Publié le : 22 janvier 2014

Cette nuit, après deux heures de débats, l’Assemblée nationale a voté trois dispositions discrètement insérées dans le projet de loi sur l’égalité entre les femmes et les hommes et qui contribuent à faire de l’avortement un droit. 

 

Dans un premier temps, les députés ont débattu d’une disposition visant à modifier le titre de la deuxième partie du Code de la santé publique, l’intitulé « Santé de la famille, de la mère et de l’enfant » devenant « Santé reproductive, droits de la femme et protection de la santé de l’enfant« . Pour le rapporteur Monsieur Sébastien Denaja, la notion de « santé de la famille » n’ayant aucun sens, elle mérite d’être modifiée. 

 

A la suite de ce premier vote le débat s’est fait plus vif.

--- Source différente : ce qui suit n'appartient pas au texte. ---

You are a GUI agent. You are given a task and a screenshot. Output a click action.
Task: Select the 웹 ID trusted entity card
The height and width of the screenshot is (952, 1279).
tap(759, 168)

Le projet de loi prévoyait la suppression de la condition de « détresse » de la femme comme condition à une interruption volontaire de grossesse ainsi qu’une extension du délit d’entrave de l’avortement à l’information.

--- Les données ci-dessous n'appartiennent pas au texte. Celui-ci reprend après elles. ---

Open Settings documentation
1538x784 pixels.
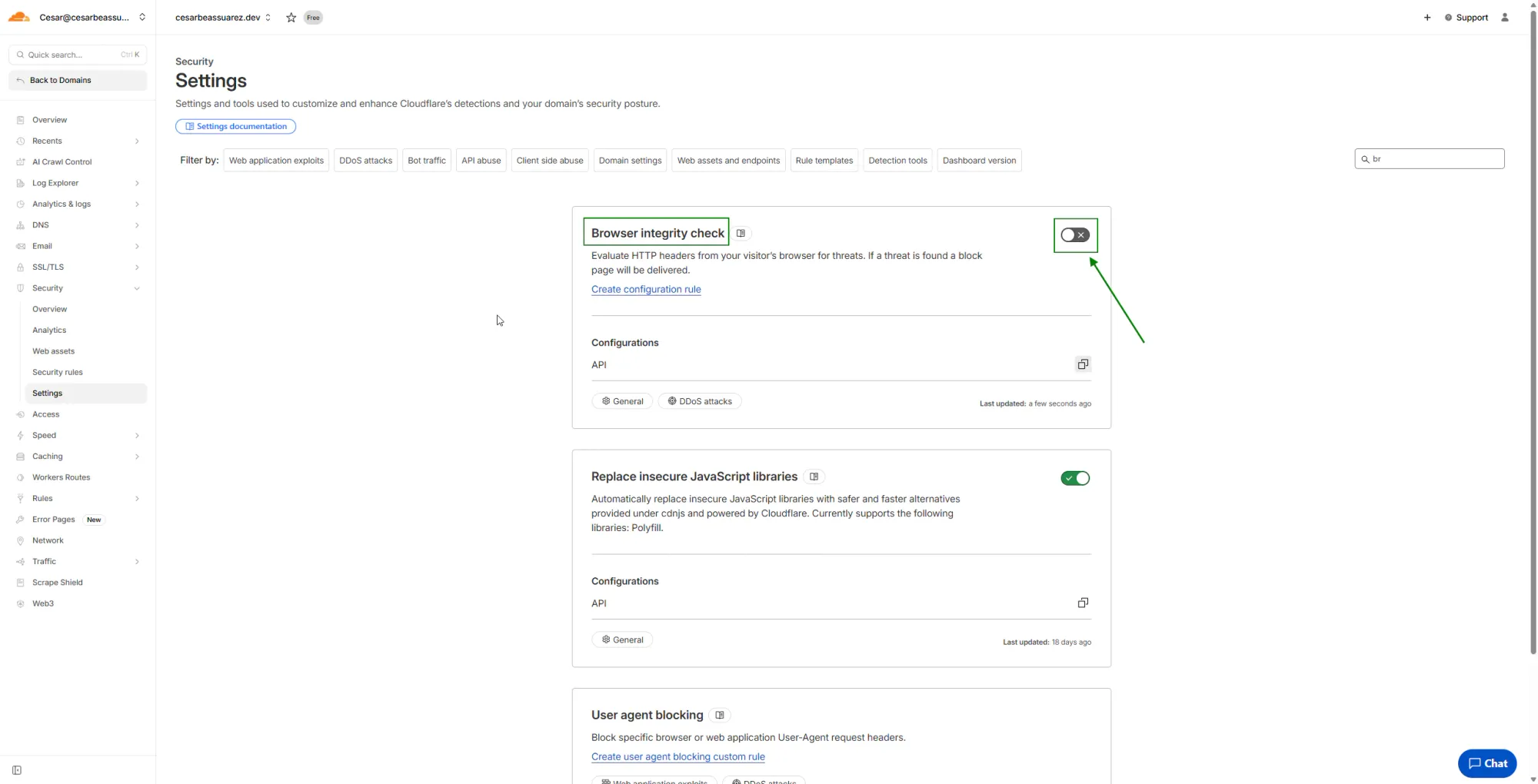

Pour la majorité, supprimer la condition de détresse n’est qu’un « toilettage » de la loi Veil, justifiée par le fait que la « formulation [serait] devenue obsolète » et que les femmes doivent pouvoir librement disposer de leur corps. La droite a, non sans mal, tenté de mettre en avant le droit à la vie et dénoncé cette modification majeure. Ainsi, le député UMP Frédéric Reiss a souligné que l’interruption volontaire de grossesse devait « rester une dérogation au principe de respect de l’être humain« , consacré à l’article 16 du Code civil. Monsieur Jean-Frédéric Poisson a dénoncé d’une part la volonté du gouvernement de faire passer dans la plus grande discrétion des sujets de société importants et d’autre part la volonté « d’inscrire dans la loi que l’avortement est un droit plein et entier, sans aucune forme de restriction« . Enfin, le chef de file des députés UMP, Christian Jacob a affirmé que  » ‘jamais la notion de détresse n’a empêché une femme d’avoir accès à l’IVG’ accusant ainsi la gauche de ‘casser ce qui fait consensus’ par ‘seul intérêt politicien, politicard« .  

 

Après un peu plus d’une heure et demie de débat, l’article relatif au délit d’entrave à l’avortement, déjà voté au Sénat, n’a pas été amendé. Le délit d’entrave à l’avortement est donc étendu à l’information. Enfin, l’amendement qui avait été déposé par une quinzaine de député UMP et qui visait à dérembourser l’IVG (Cf Synthèse de presse Gènéthique du 21 janvier 2014) a été massivement rejeté.